**Records**
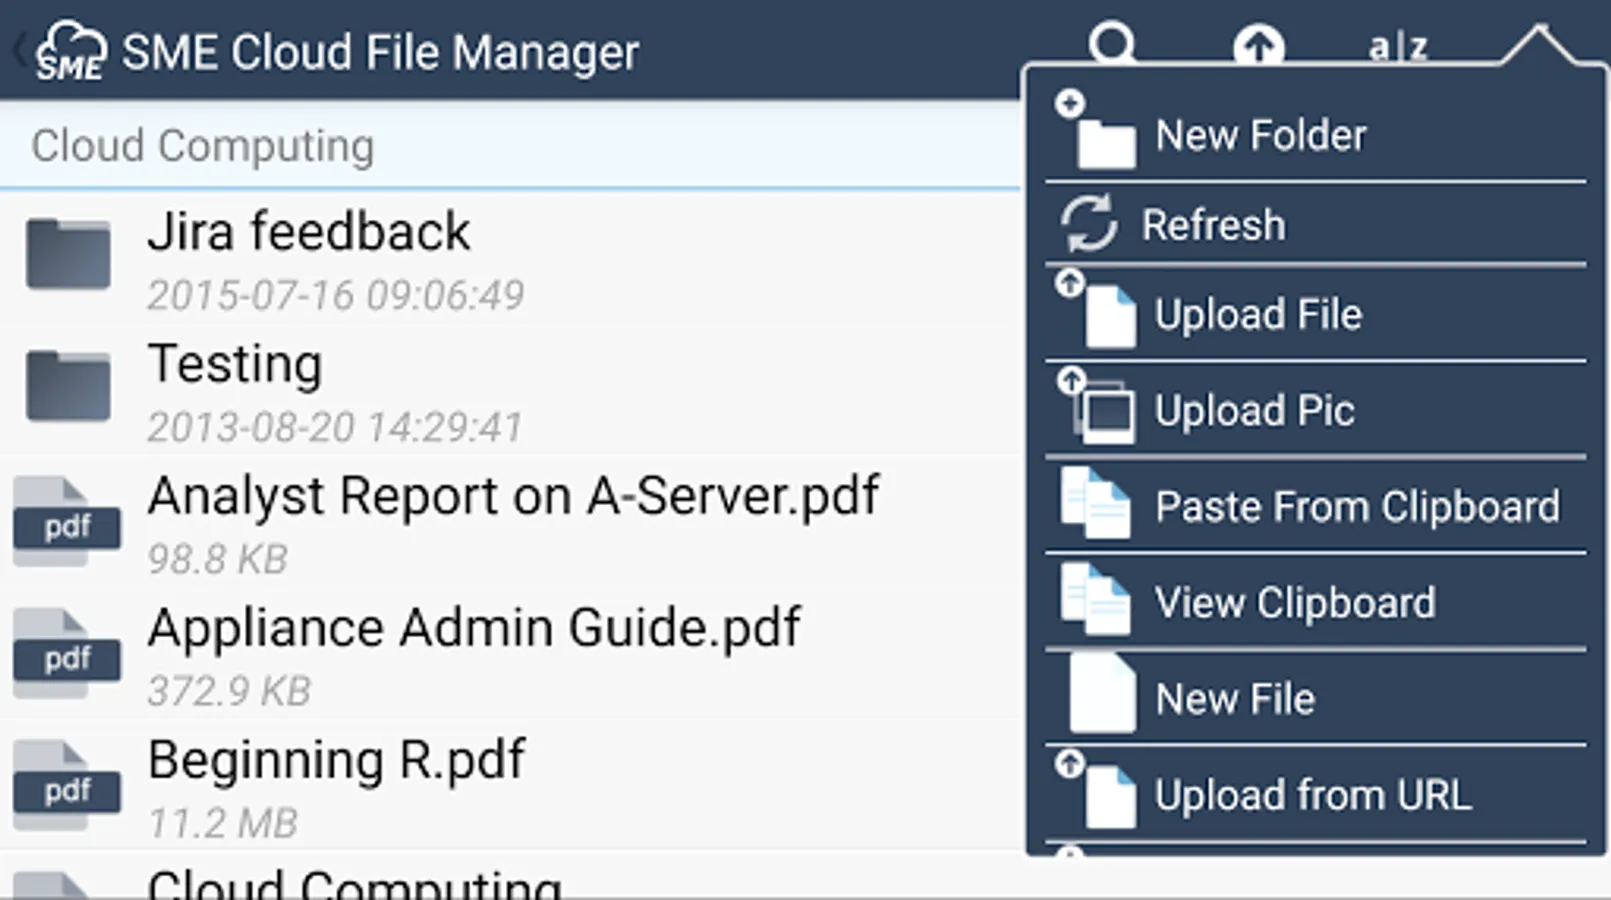Image resolution: width=1611 pixels, height=900 pixels.
Task: Tap the New File blank-page icon
Action: pyautogui.click(x=1102, y=696)
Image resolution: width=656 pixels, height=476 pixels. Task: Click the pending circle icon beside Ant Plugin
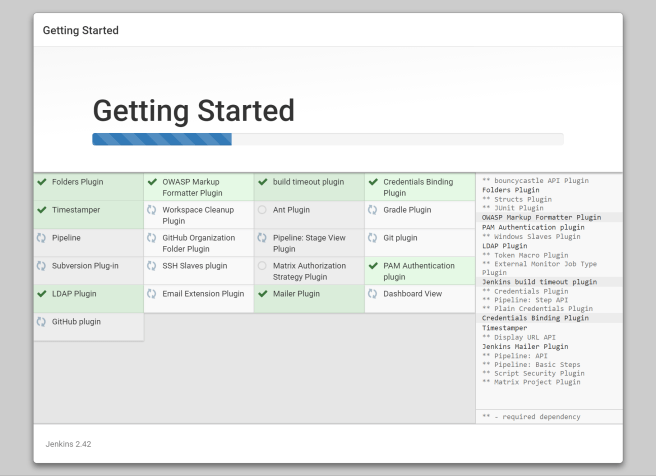click(262, 210)
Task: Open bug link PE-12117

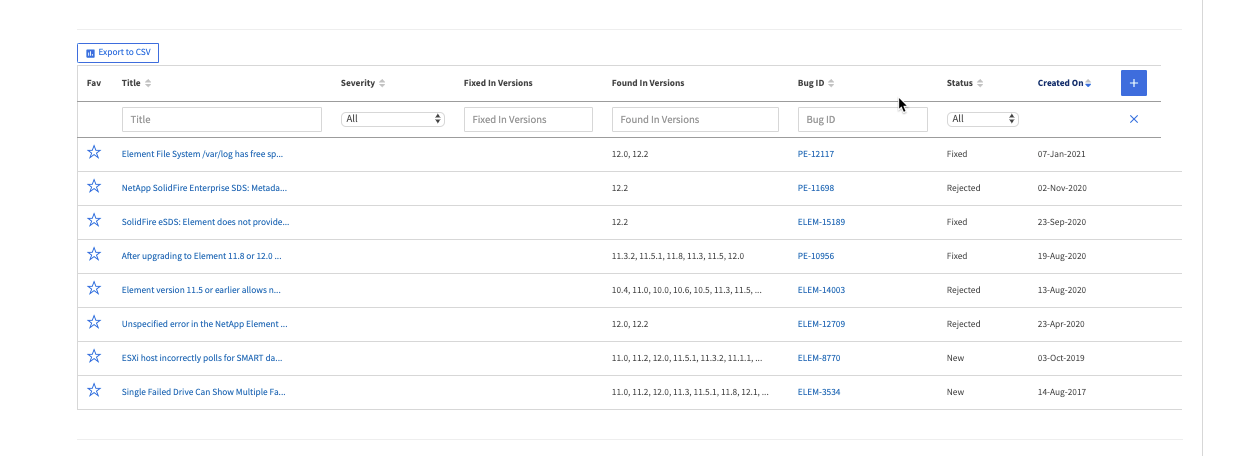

**Aim of the exercise**
In the answer, the lines from the one containing "Image resolution: width=656" to the end of the records above must be written out exactly, both ends included; the pictures must not appear.

**Answer section**
Image resolution: width=656 pixels, height=476 pixels. Task: Click the pending circle icon beside Ant Plugin
click(262, 210)
Task: Open bug link PE-12117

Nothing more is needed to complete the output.